OBJECTIVE: Print the following records verbatim, line for line, without changing anything.

## begin PROVIDED INFORMATION

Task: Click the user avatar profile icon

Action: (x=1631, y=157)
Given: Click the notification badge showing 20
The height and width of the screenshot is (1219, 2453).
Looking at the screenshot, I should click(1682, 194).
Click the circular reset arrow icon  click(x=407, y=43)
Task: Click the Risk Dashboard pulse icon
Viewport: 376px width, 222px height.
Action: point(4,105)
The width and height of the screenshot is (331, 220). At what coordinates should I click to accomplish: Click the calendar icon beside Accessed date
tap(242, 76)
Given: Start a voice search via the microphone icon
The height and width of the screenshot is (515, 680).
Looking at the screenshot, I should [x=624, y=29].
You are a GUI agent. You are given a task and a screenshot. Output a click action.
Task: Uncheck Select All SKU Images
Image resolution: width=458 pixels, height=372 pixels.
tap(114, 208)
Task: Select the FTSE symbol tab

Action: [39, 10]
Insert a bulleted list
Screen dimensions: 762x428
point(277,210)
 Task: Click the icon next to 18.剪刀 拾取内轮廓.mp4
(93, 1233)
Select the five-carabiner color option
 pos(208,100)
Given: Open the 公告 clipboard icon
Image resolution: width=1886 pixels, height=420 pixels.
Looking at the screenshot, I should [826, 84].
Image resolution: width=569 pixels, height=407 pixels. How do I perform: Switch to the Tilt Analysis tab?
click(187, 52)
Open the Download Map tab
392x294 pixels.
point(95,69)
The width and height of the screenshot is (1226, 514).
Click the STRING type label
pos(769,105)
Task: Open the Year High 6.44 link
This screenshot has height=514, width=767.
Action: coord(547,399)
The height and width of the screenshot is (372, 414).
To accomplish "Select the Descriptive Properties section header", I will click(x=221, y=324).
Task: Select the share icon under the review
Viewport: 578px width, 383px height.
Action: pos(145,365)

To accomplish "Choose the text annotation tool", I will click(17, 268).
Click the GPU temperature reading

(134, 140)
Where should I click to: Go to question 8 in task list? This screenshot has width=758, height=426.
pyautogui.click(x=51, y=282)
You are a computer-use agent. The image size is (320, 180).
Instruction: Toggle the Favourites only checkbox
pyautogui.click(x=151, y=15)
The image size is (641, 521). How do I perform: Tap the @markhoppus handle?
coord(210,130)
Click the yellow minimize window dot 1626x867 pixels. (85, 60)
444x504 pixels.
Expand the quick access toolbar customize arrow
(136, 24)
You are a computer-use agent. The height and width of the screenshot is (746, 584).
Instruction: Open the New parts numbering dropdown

## end PROVIDED INFORMATION

ANSWER TO THIS TASK:
Task: Click the user avatar profile icon

Action: (x=1631, y=157)
Given: Click the notification badge showing 20
The height and width of the screenshot is (1219, 2453).
Looking at the screenshot, I should click(1682, 194).
Click the circular reset arrow icon  click(x=407, y=43)
Task: Click the Risk Dashboard pulse icon
Viewport: 376px width, 222px height.
Action: point(4,105)
The width and height of the screenshot is (331, 220). At what coordinates should I click to accomplish: Click the calendar icon beside Accessed date
tap(242, 76)
Given: Start a voice search via the microphone icon
The height and width of the screenshot is (515, 680).
Looking at the screenshot, I should [x=624, y=29].
You are a GUI agent. You are given a task and a screenshot. Output a click action.
Task: Uncheck Select All SKU Images
Image resolution: width=458 pixels, height=372 pixels.
tap(114, 208)
Task: Select the FTSE symbol tab

Action: [39, 10]
Insert a bulleted list
Screen dimensions: 762x428
point(277,210)
 Task: Click the icon next to 18.剪刀 拾取内轮廓.mp4
(93, 1233)
Select the five-carabiner color option
 pos(208,100)
Given: Open the 公告 clipboard icon
Image resolution: width=1886 pixels, height=420 pixels.
Looking at the screenshot, I should [826, 84].
Image resolution: width=569 pixels, height=407 pixels. How do I perform: Switch to the Tilt Analysis tab?
click(187, 52)
Open the Download Map tab
392x294 pixels.
point(95,69)
The width and height of the screenshot is (1226, 514).
Click the STRING type label
pos(769,105)
Task: Open the Year High 6.44 link
This screenshot has height=514, width=767.
Action: coord(547,399)
The height and width of the screenshot is (372, 414).
To accomplish "Select the Descriptive Properties section header", I will click(x=221, y=324).
Task: Select the share icon under the review
Viewport: 578px width, 383px height.
Action: pos(145,365)

To accomplish "Choose the text annotation tool", I will click(17, 268).
Click the GPU temperature reading

(134, 140)
Where should I click to: Go to question 8 in task list? This screenshot has width=758, height=426.
pyautogui.click(x=51, y=282)
You are a computer-use agent. The image size is (320, 180).
Instruction: Toggle the Favourites only checkbox
pyautogui.click(x=151, y=15)
The image size is (641, 521). How do I perform: Tap the @markhoppus handle?
coord(210,130)
Click the yellow minimize window dot 1626x867 pixels. (85, 60)
444x504 pixels.
Expand the quick access toolbar customize arrow
(136, 24)
You are a computer-use agent. The height and width of the screenshot is (746, 584).
Instruction: Open the New parts numbering dropdown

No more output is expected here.